Analysis and PDEs

The Analysis cluster at Tufts includes a range of specialties that cross over between pure and applied math, with common interests in harmonic analysis, PDEs, and integral geometry.

Harmonic analysis is an abstract generalization of Fourier theory that includes the study of Laplacians and their spectra on manifolds and in many other geometric settings. Partial differential equations (PDEs) are omnipresent in applications of mathematics to physics, from the time of Fourier and Maxwell onwards. Integral geometry is the study of integral transforms that integrate functions over curves or surfaces in Euclidean space or manifolds.

Fulton Gonzalez works in harmonic analysis on homogeneous spaces and in integral geometry, using tools from representation theory, functional analysis, differential geometry, and algebraic geometry. Todd Quinto's pure research involves the use of microlocal analysis in integral geometry, with applications to harmonic analysis and PDEs. Bruce Boghosian studies periodic solutions to PDEs that exhibit spatiotemporal chaos, such as the Kuramoto-Sivashinsky equations that govern the dynamics of flame fronts. James Adler's research uses tools from numerical analysis (including finite elements) for studying the solution of PDEs. Xiaozhe Hu's research studies the qualitative properties of PDEs such as stability and well-posedness for developing efficient and robust numerical methods. James Murphy uses methods from harmonic analysis, spectral graph theory, and high-dimensional statistics for theoretical machine learning.

Faculty

faculty photo

Eric Quinto

Tomography is an inverse problem, and the goal of tomography is to map the interior structure of objects using indirect data such as from X-rays. Integral geometry is the mathematics of averaging over curves and surfaces, and it is the pure math behind many problems in tomography. Integral geometry combines geometric intuition, harmonic analysis, and microlocal analysis (the analysis of singularities and what Fourier integral operators do to them). I have proven support theorems and properties of transforms integrating over hyperplanes, circles and spheres in Euclidean space and manifolds. Because of the mentorship of Tufts physics professor and tomography pioneer, Allan Cormack (Tufts' only Nobel Laureate) I developed X-ray tomography algorithms for the nondestructive evaluation of large objects such as rocket bodies, and this motivated my research in limited data tomography In limited data tomography problems, some tomographic data are missing. I developed a paradigm to describe which features of the object will be visible from limited tomographic data and which will be invisible (or difficult to reconstruct). I proved the paradigm using microlocal analysis.
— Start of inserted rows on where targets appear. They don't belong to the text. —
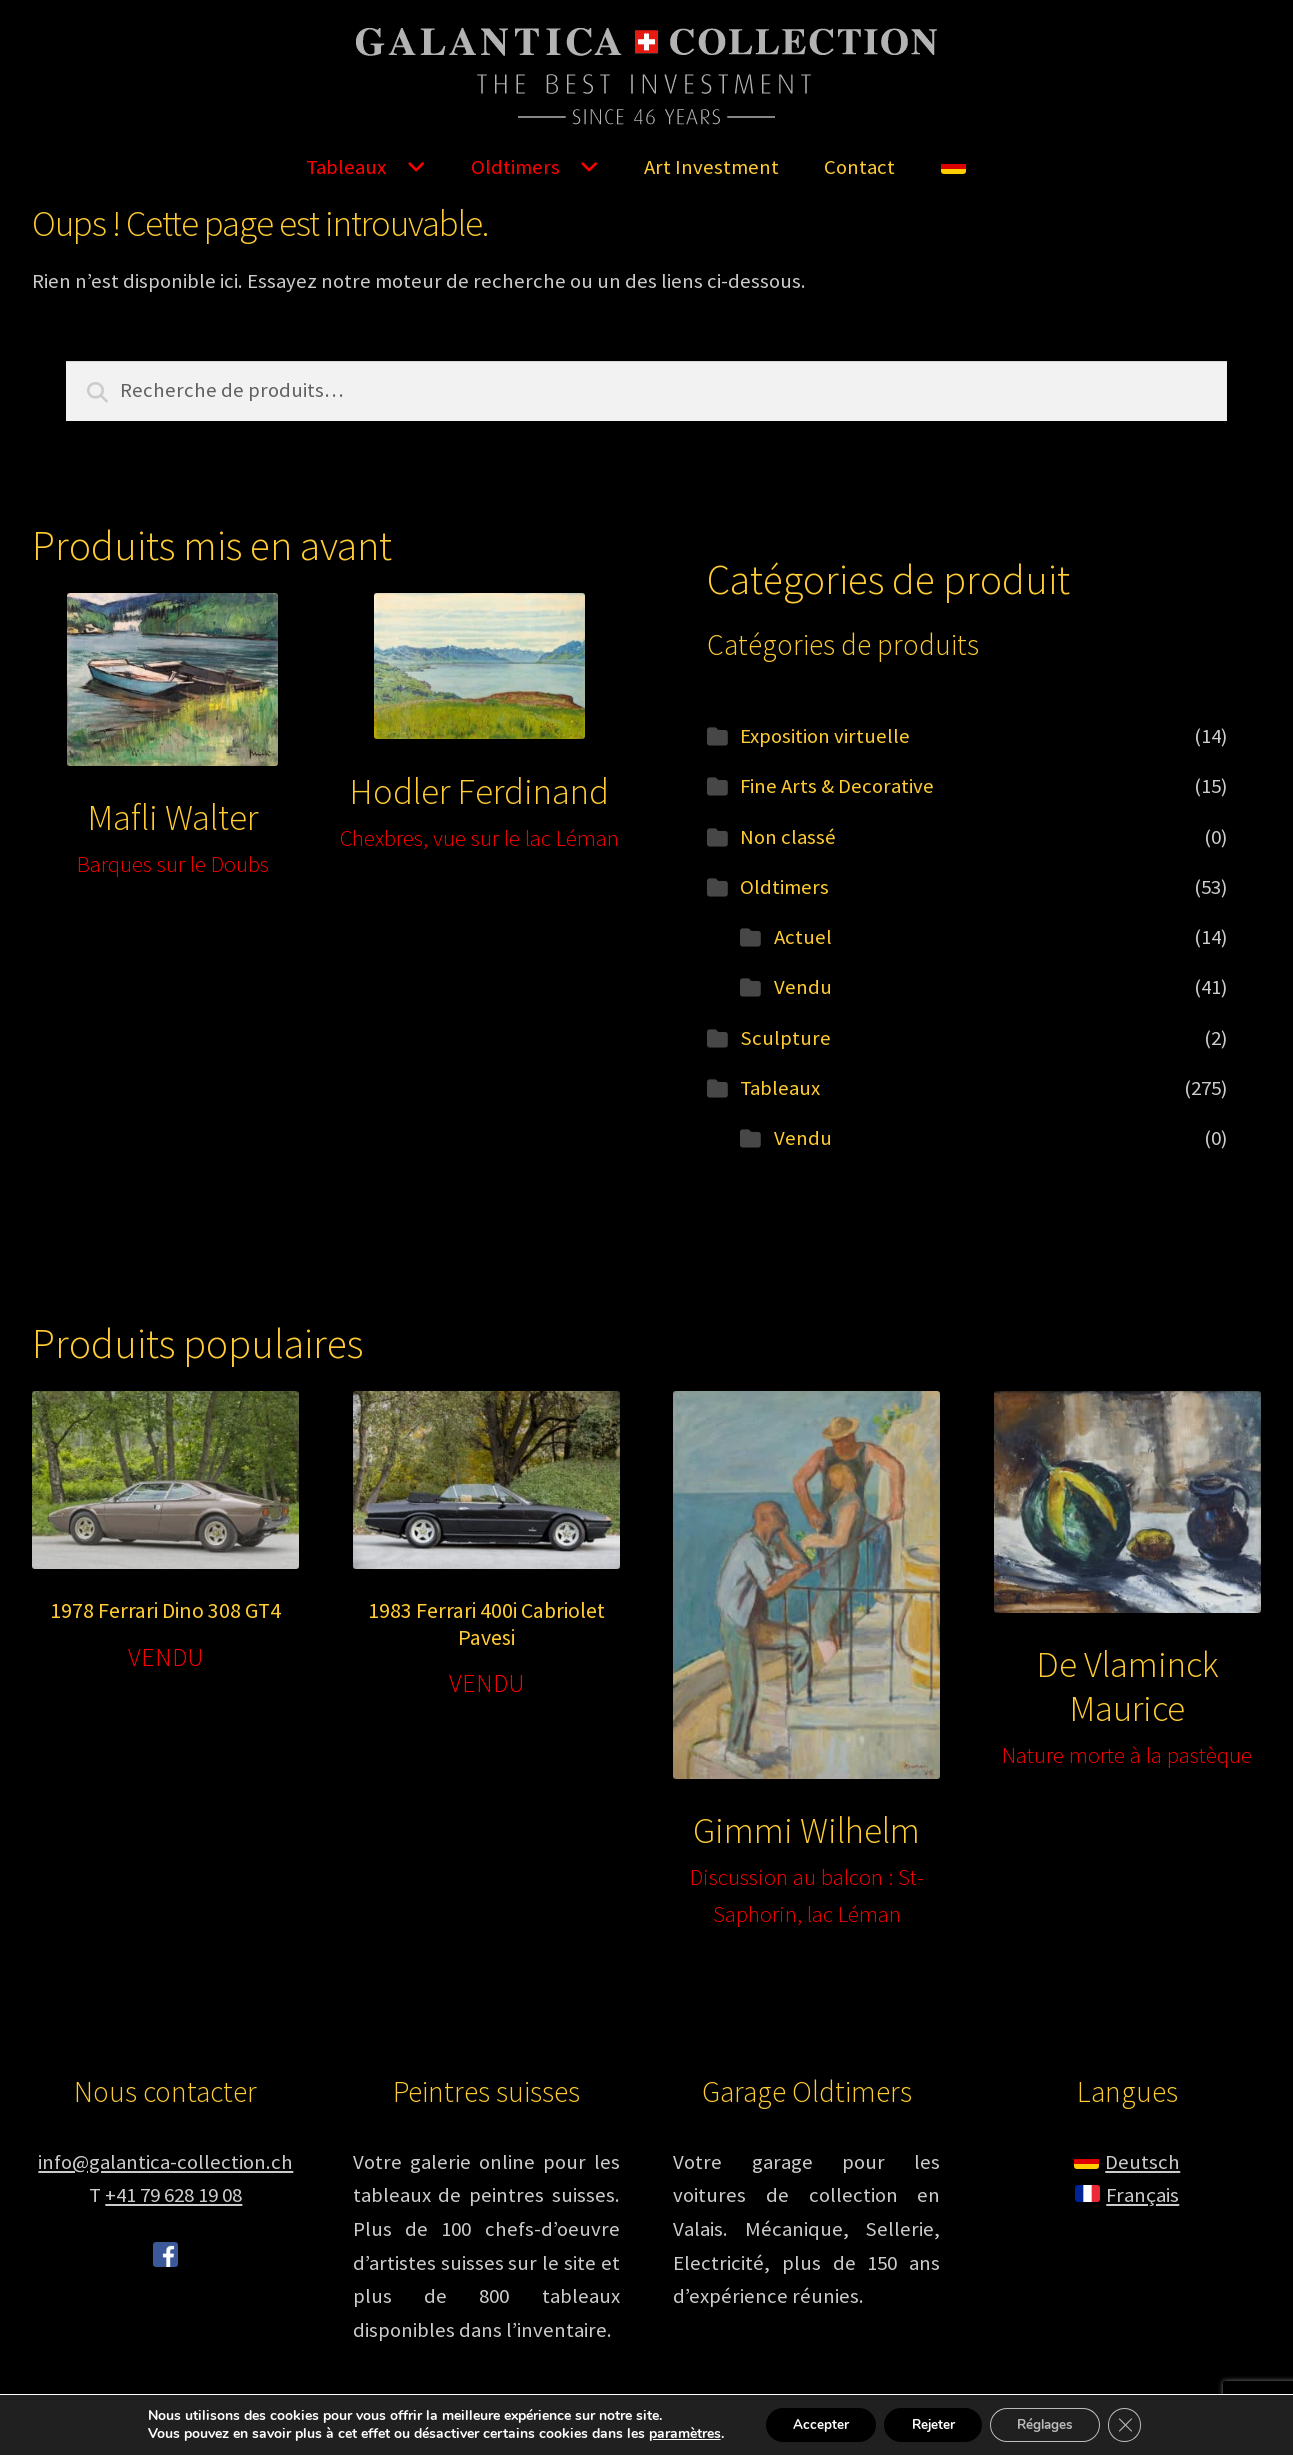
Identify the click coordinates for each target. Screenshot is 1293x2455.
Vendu (803, 987)
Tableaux (346, 167)
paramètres (672, 2433)
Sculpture (785, 1038)
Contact (859, 167)
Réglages (1050, 2423)
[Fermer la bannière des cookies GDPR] (1136, 2424)
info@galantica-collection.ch (165, 2162)
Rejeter (930, 2423)
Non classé (788, 837)
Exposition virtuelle (825, 736)
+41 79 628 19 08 (173, 2195)
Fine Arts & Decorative (837, 786)
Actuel (803, 937)
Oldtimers (515, 167)
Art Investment (711, 167)
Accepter (812, 2423)
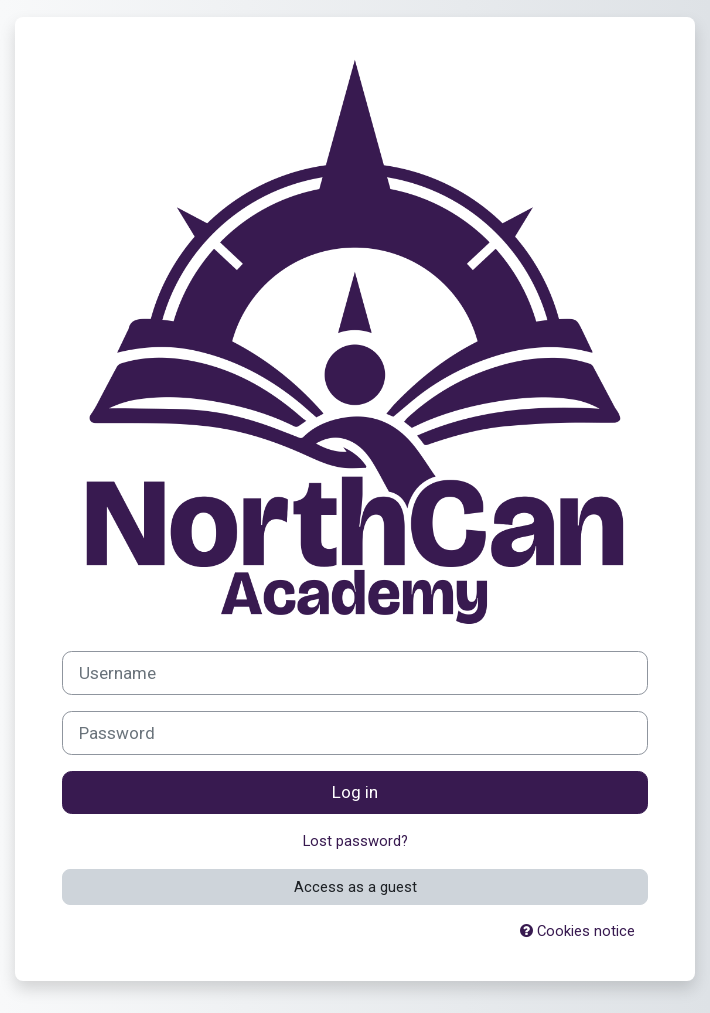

Often artifacts are added to tomographic reconstructions from limited data, and colleagues and I recently used microlocal analysis to prove the cause of these added artifacts and to predict where they will occur. Collaborators and I have developed local algorithms for electron microscopy, emission tomography, Radar, Sonar, and ultrasound. In each case we use microlocal analysis to determine the strengths and weaknesses of the problem and to refine and improve the algorithms.